It happened during a gathering in our home. We’d had dinner some time ago, finished the dishes together, and now we were gathered in the living room, with mugs of hot tea, and the warm glow of good friendship.
It seemed good to us and to the Holy Spirit to pray for individuals, for healing. We were all good friends, so there was much laughing and interaction while we prayed. That’s just who we were, and we didn’t feel the need to be different when we were with God.
We’d just finished praying for one person, and they got up from the “hot seat” (really a “hot hassock”: a place for them to sit in the middle of the group, so we could all see and all lay hands on if called for).

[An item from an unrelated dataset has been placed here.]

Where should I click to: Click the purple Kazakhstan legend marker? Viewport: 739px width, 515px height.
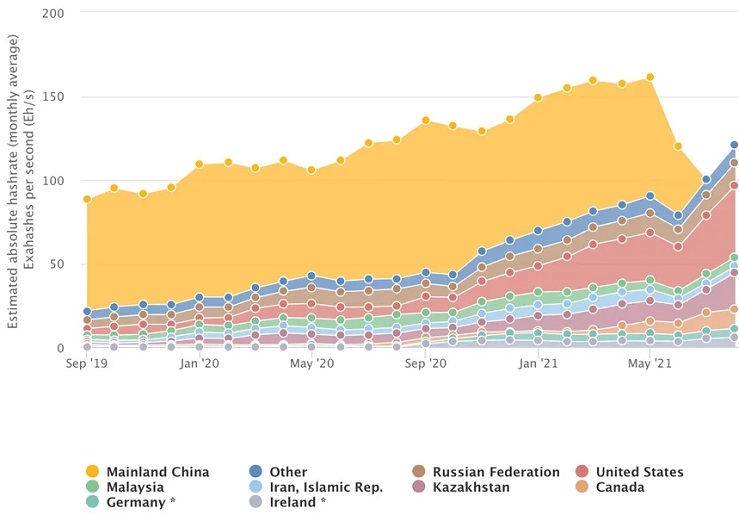[419, 487]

One of the women kind of hobbled to the center of the room and sat gently down on the hassock as soon as it was vacant. She announced that she’d hurt her back lifting something incorrectly, and needed it healed, please. We turned our attention to her, and asked God for his prayers for her; if Jesus only said what he heard Father saying, we figured that was a good model for us, so we waited for those prayers.
And we waited.
The silence went on for a while, and it became kind of awkward. The fact that it was silence was unusual: there wasn’t laughing or joking going on; people were listening for God’s prayers for our sister’s back.
And we waited. I asked a couple of the more prophetic people if they had anything, but they didn’t. This was unusual. So we waited.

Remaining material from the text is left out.